Je suis le roi qu’emplit la puissance sinistre;
Je fais bâtir le temple et raser les cités;
Hiram mon architecte et Charos mon ministre
Rêvent à mes côtés;
L’un étant ma truelle et l’autre étant mon glaive,
Je les laisse songer et ce qu’ils font est bien;
Mon souffle monte au ciel plus haut que ne s’élève
L’ouragan libyen;
Dieu même en est parfois remué.

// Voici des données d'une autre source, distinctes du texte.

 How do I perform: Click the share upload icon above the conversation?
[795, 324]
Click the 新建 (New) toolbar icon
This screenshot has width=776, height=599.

Fils d’un crime,
J’ai la sagesse énorme et sombre; et le démon
Prendrait, entre le ciel suprême et son abîme,
Pour juge Salomon.
C’est moi qui fais trembler et c’est moi qui fais croire;
Conquérant on m’admire, et, pontife, on me suit;
Roi, j’accable ici-bas les hommes par la gloire,
Et, prêtre, par la nuit;
J’ai vu la vision des festins et des coupes
Et le doigt écrivant Mané Thécel Pharès,
Et la guerre, les chars, les clairons, et les croupes
Des chevaux effarés;
Je suis grand; je ressemble à l’idole morose;
Je suis mystérieux comme un jardin fermé;
Pourtant, quoique je sois plus puissant que la rose
N’est belle au mois de mai,
On peut me retirer mon sceptre d’or qui brille,
Et mon trône, et l’archer qui veille sur ma tour,
Mais on n’ôtera pas, ô douce jeune fille,
De mon âme l’amour;
On n’en ôtera pas l’amour, ô vierge blonde
Qui comme une lueur te mires dans les eaux,
Pas plus qu’on n’ôtera de la forêt profonde
La chanson des oiseaux.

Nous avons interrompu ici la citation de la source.